• _摘录_
══════════

三、通用模型测试 --- `test_modeling_common.py`

3.1 `ModelTesterMixin` --- 模型测试核心 Mixin

这是整个测试体系最重要的类，所有模型的测试类都继承自它：

python 复制代码

class ModelTesterMixin:
    model_tester = None              # 提供配置和输入数据的测试器
    all_model_classes = ()           # 该模型架构的所有模型类
    test_resize_embeddings = True
    test_resize_position_embeddings = False
    test_mismatched_shapes = True
    test_missing_keys = True
    test_torch_exportable = True
    is_encoder_decoder = False
    has_attentions = True
    _is_composite = False
    model_split_percents = [0.5, 0.7, 0.9]

    def __init_subclass__(cls, **kwargs):
        """自动为所有 test_ 方法添加 hub_retry 装饰器"""
        super().__init_subclass__(**kwargs)
        for attr_name in dir(cls):
            if attr_name.startswith("test_"):
                attr = getattr(cls, attr_name)
                if callable(attr):
                    setattr(cls, attr_name, hub_retry()(attr))

    @property
    def all_generative_model_classes(self):
        """过滤出支持生成的模型类"""

══════════

• _所给材料_
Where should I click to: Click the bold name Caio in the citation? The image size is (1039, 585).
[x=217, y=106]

══════════

• _任务_
从摘录中抄出一段：自“for attr_name in”起，至“setattr(cls, attr_name, hub_retry()(attr))”止，末尾这部分也要包括在内，一字不改。

• _参考答案_
for attr_name in dir(cls):
            if attr_name.startswith("test_"):
                attr = getattr(cls, attr_name)
                if callable(attr):
                    setattr(cls, attr_name, hub_retry()(attr))